- WHAT THE TASK ASKS: Of the material below, the lines to be retyped are those from the line containing "At what coordinates" through the line containing "The width and height of the screenshot is (1130, 650).", inclusive; reproduce them exactly.

- INPUT RECORDS:
★ ★ ★ ★

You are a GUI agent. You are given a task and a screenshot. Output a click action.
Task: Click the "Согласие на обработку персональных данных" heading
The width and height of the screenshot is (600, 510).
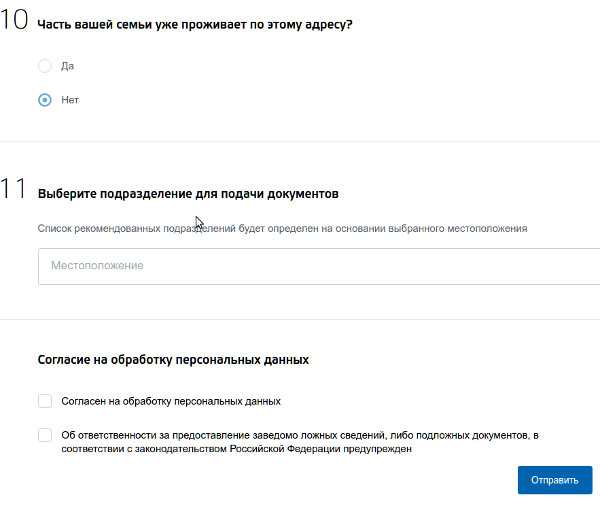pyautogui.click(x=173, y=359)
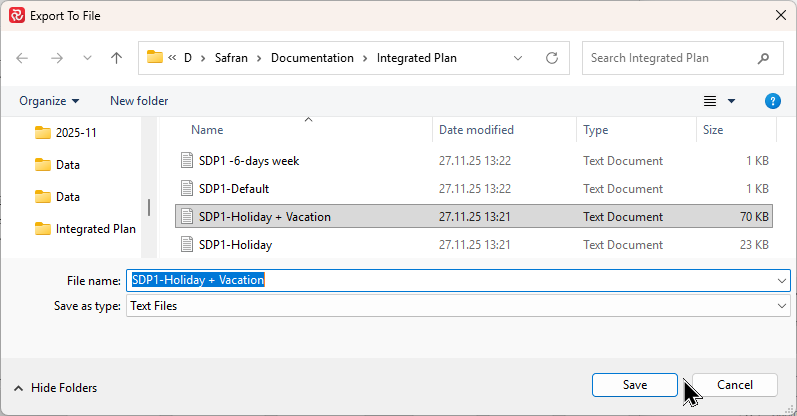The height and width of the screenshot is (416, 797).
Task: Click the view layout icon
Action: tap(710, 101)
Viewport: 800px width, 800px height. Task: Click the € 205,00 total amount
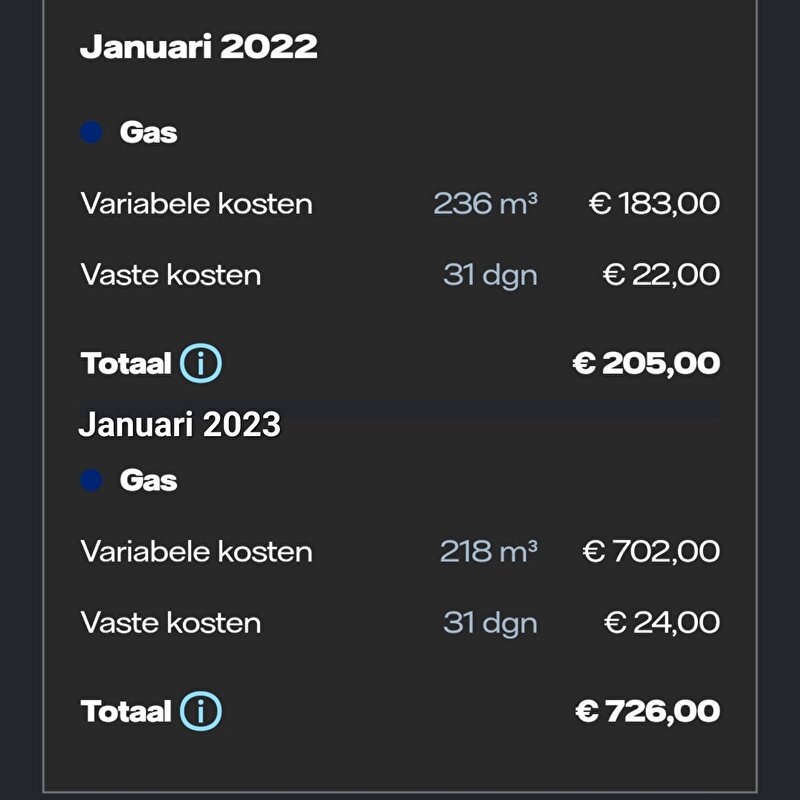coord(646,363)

★ ★ ★ ★

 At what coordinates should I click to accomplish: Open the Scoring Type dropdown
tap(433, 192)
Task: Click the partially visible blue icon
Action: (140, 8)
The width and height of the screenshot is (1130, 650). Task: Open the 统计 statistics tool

★ ★ ★ ★

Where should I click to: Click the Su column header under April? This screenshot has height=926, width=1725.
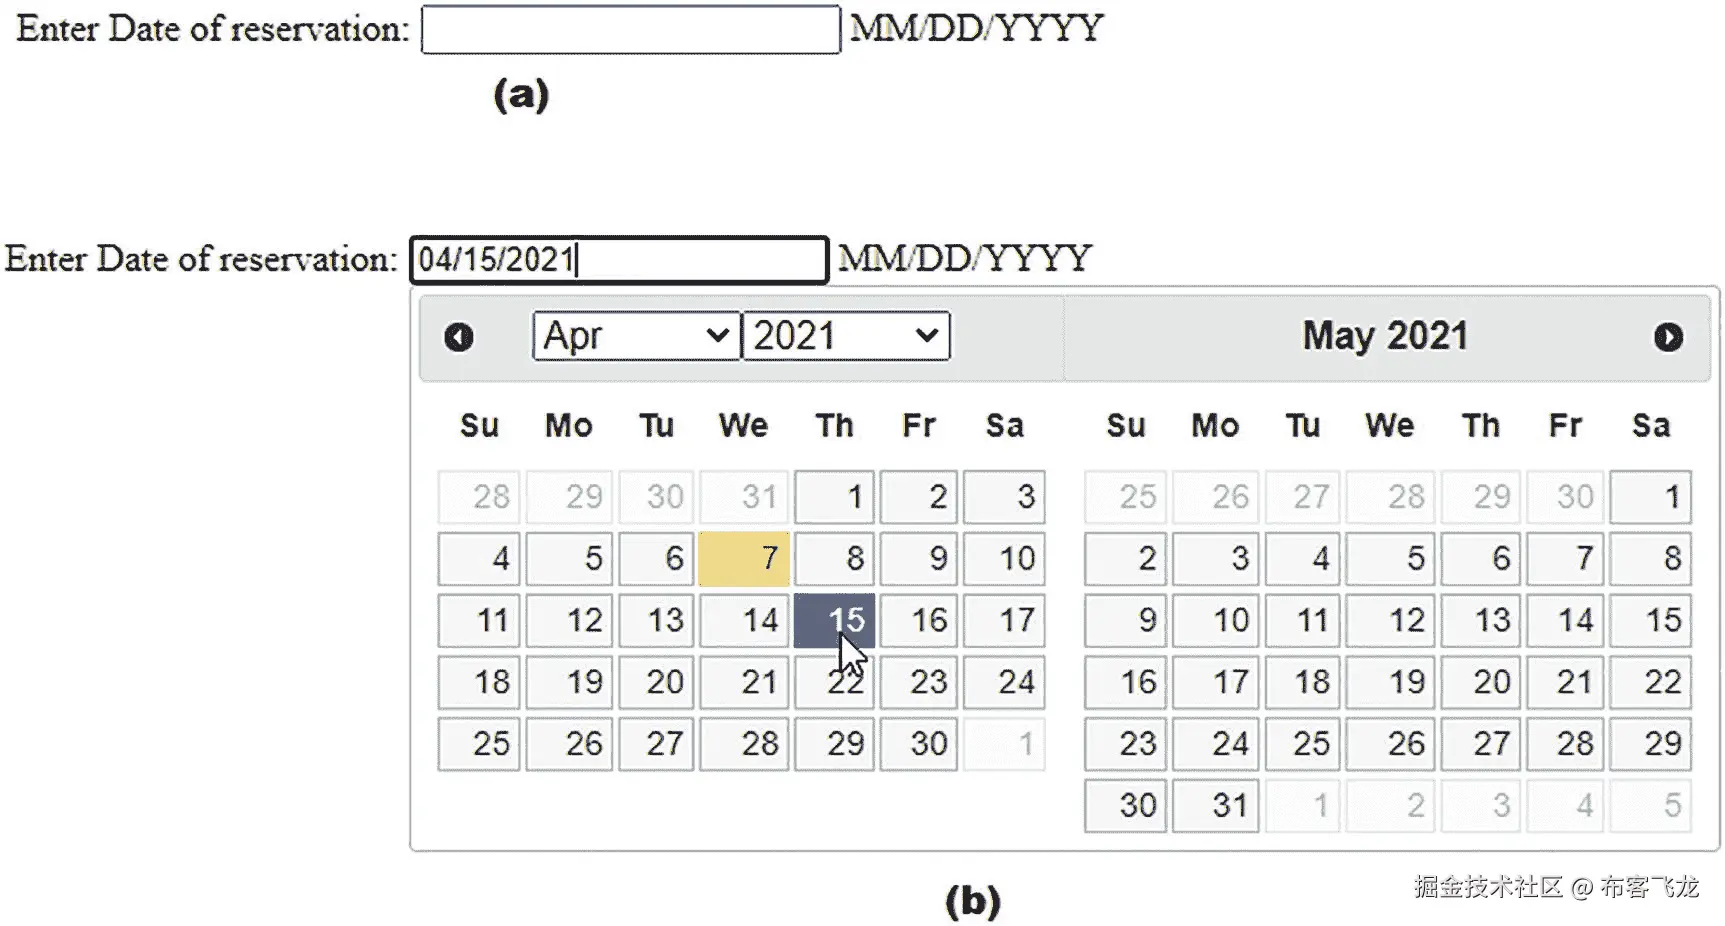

★ ★ ★ ★

- EXERCISE OUTPUT:
 At what coordinates should I click to accomplish: Open the Scoring Type dropdown
tap(433, 192)
Task: Click the partially visible blue icon
Action: (140, 8)
The width and height of the screenshot is (1130, 650). Task: Open the 统计 statistics tool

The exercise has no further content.